• _TEXTO DE PARTIDA_:
======

Houve tempos em que o humor era uma festa colectiva, um carnaval (tempos em que a vida eram dois dias e o carnaval mais de 3 e não politicamente correcto) que jogava com a profanação, a  violação das regras oficiais, rebaixando o sublime até ao grotesco, numa transposição simbolica e catartica. Depois tentou-se expurgar os elementos escatológicos (que os anos de humor absurdo de sessenta tentaram recuperar), as profanações materiais, para incrementar o jogo do espírito. O simbólico transforma-se em crítico, em prazer subjectivo. O colectivo passa a individual, a liberdade a obscenidade. O que era natural, como elemento subversivo de renovação social, passa a ser apresentado como antinatural, desprezível, obsceno para a «boa» sociedade.

======

• _DADOS FORNECIDOS_:
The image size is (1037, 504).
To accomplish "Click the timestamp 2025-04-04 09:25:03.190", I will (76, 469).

======

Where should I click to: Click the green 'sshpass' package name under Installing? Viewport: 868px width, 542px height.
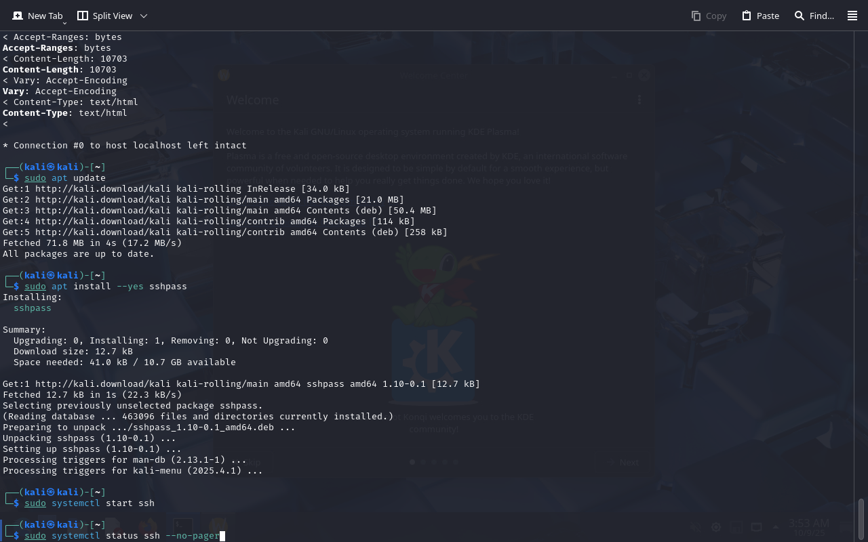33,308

======

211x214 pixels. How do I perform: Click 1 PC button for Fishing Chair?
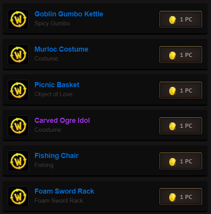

======

• _ENUNCIADO DA TAREFA_: Continue o texto sobre a evolução do humor a partir da última frase apresentada.

• _RESPOSTA DO EXERCÍCIO_:
Actualmente a «boa» e «má» sociedade foram quebradas por uma nova forma de estar, despreocupada, sem pretensões na vida, como o é a sociedade pós-moderna. A irreverencia deixou de se panfletária (e quando é, castram-ma com actos de terrorismo, prisão, perseguição…), a sátira perdeu a força perante a espectacularização da política, o grotesco não tem contraponto ao banalizar-se ao desaparecimento do sublime. A filosofia dominante procura ser o «non-sense», a incongruência frívola, rodeada pelo estilo cómico da publicidade, da moda, dos costumes.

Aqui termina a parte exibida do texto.